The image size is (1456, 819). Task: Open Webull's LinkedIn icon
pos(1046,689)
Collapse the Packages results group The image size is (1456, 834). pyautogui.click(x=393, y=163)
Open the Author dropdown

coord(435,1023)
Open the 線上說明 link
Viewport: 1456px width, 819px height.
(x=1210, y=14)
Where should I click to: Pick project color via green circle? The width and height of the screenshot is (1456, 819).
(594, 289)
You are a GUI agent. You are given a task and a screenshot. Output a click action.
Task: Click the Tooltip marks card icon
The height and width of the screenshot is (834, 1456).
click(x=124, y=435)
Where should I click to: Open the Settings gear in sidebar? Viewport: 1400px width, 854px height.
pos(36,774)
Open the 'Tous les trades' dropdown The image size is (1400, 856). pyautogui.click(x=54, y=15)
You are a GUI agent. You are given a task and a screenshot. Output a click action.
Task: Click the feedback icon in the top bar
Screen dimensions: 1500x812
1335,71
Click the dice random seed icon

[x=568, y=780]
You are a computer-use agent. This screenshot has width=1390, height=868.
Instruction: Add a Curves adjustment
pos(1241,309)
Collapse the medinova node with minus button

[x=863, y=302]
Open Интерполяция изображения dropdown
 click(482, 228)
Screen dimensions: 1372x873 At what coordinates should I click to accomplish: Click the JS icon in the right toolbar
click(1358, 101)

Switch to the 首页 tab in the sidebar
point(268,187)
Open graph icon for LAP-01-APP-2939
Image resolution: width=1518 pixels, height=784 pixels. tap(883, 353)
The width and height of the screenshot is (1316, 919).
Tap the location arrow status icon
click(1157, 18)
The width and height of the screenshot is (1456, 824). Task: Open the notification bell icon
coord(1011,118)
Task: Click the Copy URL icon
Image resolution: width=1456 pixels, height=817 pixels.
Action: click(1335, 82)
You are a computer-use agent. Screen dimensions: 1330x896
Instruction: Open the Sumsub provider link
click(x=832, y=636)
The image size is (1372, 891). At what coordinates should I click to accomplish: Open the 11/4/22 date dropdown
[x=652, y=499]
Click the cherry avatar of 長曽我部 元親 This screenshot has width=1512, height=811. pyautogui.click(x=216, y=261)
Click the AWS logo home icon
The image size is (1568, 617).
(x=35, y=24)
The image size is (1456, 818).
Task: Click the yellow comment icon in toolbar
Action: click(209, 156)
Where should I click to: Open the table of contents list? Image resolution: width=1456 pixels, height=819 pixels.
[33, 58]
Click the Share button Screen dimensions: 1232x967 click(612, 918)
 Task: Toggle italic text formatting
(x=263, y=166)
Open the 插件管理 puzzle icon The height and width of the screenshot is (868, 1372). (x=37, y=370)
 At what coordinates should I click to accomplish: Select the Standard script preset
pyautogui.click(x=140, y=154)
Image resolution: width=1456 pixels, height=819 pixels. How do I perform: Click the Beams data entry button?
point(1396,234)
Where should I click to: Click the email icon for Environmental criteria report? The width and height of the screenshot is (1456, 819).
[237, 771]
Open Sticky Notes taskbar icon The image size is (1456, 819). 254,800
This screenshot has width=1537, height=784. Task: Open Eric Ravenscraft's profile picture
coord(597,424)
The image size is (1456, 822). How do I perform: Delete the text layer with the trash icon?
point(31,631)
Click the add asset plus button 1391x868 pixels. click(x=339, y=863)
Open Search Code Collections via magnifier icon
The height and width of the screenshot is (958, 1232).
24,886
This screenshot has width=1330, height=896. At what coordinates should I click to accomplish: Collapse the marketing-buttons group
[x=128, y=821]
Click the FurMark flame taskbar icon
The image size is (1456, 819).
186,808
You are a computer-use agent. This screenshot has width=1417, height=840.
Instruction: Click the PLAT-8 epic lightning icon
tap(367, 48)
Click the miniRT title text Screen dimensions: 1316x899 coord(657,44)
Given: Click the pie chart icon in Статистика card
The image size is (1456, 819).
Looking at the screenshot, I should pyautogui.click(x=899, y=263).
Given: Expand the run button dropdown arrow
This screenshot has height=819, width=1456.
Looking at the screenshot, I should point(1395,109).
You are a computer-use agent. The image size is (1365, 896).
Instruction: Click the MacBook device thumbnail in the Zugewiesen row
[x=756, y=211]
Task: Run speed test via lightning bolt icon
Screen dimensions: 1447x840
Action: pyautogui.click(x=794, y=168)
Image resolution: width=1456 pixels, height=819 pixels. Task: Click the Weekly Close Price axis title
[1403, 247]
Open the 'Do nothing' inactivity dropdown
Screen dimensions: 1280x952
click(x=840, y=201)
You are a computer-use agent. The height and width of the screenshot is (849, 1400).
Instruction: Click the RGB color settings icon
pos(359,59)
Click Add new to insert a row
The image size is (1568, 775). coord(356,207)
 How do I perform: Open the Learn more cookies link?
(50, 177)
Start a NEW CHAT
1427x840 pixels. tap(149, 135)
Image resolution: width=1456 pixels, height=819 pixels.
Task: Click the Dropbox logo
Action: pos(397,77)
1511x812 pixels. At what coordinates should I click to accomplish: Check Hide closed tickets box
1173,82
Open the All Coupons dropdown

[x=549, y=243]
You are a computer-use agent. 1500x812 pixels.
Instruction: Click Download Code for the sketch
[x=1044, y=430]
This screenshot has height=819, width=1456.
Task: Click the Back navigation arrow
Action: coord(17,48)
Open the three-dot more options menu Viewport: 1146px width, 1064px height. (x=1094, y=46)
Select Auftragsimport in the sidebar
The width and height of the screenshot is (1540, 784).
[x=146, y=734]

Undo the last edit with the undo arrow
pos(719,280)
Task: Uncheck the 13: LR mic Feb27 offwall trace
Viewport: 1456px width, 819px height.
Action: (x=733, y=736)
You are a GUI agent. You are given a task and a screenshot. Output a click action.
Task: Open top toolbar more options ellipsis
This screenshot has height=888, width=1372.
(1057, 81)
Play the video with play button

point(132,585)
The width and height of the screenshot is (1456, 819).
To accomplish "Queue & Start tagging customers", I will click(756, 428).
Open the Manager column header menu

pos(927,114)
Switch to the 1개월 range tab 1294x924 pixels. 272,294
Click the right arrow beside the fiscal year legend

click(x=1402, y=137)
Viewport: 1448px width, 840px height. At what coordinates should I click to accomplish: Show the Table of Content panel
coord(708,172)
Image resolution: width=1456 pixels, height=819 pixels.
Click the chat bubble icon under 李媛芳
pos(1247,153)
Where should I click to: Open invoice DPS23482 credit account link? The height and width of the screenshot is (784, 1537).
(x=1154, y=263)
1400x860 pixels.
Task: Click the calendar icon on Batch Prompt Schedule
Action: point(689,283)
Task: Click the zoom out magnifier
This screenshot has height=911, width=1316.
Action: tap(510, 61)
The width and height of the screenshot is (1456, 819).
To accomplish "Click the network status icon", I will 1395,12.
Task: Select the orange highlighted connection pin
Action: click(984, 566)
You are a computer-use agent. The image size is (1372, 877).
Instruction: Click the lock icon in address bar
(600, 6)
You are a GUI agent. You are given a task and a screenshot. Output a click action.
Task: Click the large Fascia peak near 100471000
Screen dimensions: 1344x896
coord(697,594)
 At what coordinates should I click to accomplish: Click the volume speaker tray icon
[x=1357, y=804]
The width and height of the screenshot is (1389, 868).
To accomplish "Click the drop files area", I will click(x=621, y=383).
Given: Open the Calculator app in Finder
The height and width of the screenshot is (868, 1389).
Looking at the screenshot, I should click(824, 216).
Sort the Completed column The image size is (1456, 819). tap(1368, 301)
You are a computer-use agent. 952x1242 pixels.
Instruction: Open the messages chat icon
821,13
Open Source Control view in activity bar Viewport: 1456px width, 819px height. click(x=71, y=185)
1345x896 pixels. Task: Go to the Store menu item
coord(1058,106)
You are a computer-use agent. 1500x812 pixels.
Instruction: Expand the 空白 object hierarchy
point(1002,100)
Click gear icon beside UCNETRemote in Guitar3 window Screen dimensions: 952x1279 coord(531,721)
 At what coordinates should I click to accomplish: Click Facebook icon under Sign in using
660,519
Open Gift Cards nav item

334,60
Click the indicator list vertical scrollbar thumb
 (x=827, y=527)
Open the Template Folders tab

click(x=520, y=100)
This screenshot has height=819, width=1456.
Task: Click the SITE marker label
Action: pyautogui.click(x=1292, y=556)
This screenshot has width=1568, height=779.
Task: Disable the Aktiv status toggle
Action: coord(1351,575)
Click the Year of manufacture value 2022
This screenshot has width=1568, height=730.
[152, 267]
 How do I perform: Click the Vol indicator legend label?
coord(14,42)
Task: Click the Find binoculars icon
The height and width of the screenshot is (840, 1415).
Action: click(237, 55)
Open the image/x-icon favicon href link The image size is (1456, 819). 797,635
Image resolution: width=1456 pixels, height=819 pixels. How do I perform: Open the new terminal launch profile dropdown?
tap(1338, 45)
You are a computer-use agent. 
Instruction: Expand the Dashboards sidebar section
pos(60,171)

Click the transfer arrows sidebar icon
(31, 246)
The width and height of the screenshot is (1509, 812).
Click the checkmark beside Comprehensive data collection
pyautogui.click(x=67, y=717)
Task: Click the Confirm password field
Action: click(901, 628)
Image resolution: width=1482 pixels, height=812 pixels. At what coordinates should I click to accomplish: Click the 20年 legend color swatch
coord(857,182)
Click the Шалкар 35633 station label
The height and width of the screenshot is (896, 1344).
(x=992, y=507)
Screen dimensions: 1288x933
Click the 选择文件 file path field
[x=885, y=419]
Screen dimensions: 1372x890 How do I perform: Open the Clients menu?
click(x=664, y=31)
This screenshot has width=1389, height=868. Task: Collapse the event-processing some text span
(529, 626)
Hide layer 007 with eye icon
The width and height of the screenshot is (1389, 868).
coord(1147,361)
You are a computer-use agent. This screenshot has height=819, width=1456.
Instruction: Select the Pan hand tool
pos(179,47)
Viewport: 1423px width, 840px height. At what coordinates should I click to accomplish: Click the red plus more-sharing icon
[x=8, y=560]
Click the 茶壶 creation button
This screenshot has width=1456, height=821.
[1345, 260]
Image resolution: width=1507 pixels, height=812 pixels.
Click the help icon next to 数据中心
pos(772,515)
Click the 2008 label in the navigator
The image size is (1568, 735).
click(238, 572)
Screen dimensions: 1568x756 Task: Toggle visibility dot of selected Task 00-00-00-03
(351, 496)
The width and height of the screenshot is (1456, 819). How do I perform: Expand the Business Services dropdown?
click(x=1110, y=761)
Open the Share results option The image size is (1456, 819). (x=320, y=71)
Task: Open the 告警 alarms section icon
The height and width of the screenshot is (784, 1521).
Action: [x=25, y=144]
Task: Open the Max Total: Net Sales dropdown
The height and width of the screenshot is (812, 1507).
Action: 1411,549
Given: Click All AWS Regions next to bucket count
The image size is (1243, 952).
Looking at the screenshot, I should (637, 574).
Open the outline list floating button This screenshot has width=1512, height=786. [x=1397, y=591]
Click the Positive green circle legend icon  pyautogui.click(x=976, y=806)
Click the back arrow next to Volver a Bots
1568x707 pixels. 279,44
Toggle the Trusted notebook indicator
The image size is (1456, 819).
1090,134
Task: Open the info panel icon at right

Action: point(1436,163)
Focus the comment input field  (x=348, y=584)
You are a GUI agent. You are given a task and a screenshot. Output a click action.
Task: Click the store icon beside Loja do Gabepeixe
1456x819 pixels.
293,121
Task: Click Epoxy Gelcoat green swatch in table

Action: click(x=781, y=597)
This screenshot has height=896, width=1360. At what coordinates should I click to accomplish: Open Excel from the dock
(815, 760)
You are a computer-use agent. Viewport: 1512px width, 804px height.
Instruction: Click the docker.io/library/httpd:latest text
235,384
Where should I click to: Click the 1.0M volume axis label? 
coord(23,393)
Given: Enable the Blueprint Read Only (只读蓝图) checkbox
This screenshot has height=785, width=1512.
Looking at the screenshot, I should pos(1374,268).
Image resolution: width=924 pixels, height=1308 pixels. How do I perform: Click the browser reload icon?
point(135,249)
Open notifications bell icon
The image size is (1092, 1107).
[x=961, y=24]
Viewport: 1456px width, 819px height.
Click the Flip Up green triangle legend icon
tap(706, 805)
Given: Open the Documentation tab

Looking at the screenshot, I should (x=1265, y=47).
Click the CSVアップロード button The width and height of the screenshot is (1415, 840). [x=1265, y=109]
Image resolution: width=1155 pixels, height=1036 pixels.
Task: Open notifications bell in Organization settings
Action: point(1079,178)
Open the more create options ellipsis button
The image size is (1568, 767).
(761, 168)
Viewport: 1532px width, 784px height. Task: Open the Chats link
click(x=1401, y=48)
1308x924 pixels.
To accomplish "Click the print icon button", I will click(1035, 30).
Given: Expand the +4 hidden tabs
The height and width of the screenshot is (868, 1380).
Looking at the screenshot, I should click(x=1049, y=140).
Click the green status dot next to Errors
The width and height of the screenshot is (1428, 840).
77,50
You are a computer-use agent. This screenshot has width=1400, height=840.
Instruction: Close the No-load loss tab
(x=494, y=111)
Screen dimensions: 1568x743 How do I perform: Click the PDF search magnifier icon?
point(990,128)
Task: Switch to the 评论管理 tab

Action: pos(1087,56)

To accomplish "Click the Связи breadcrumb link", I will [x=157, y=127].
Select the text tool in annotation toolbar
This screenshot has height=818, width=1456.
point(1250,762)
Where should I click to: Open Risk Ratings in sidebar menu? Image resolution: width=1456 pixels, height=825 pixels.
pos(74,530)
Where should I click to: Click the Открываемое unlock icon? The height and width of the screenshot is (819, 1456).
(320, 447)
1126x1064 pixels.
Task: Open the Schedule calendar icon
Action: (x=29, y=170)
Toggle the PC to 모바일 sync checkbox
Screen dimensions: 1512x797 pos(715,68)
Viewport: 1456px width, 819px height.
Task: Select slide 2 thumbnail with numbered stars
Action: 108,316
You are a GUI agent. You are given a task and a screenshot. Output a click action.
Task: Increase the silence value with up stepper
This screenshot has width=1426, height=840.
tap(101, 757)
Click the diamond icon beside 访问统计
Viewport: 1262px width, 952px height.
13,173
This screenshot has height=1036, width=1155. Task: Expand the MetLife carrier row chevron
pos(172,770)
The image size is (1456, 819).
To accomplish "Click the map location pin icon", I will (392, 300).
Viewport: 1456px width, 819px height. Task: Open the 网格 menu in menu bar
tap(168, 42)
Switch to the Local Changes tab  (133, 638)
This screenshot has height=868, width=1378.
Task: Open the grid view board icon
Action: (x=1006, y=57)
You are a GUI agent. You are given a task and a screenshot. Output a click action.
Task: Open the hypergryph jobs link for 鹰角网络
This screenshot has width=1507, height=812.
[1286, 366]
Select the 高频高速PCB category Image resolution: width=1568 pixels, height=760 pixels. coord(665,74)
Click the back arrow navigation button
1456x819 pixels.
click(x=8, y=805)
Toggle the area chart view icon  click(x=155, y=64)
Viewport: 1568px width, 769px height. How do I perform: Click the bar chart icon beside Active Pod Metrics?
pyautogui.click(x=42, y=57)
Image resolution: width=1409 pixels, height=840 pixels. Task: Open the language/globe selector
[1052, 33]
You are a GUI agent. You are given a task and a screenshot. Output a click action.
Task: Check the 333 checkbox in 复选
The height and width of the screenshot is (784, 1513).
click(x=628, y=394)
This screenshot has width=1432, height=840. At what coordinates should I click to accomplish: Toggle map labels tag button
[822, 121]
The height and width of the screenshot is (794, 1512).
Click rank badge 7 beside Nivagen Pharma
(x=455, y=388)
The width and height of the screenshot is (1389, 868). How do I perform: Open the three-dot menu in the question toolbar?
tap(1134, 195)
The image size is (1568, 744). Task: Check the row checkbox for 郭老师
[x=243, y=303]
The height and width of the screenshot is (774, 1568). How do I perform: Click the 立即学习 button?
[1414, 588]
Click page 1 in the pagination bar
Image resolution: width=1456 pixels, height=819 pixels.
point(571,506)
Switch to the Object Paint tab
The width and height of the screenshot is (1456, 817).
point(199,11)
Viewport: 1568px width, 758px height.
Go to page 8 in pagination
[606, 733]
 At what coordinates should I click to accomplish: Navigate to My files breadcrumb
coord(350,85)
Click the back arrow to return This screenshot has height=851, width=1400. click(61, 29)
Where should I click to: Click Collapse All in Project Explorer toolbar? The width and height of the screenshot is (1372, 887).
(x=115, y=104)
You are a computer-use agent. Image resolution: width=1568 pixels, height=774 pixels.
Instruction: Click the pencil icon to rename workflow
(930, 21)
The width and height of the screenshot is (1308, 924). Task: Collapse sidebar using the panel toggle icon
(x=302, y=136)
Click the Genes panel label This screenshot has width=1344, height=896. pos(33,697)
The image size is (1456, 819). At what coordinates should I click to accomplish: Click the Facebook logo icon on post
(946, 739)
• • • • • • •
**WHAT YOU ARE ASKED TO DO:**
Return every line of the records in which the word "area" is found.

**RESULT OF THIS EXERCISE:**
To accomplish "Click the drop files area", I will click(x=621, y=383).
Toggle the area chart view icon  click(x=155, y=64)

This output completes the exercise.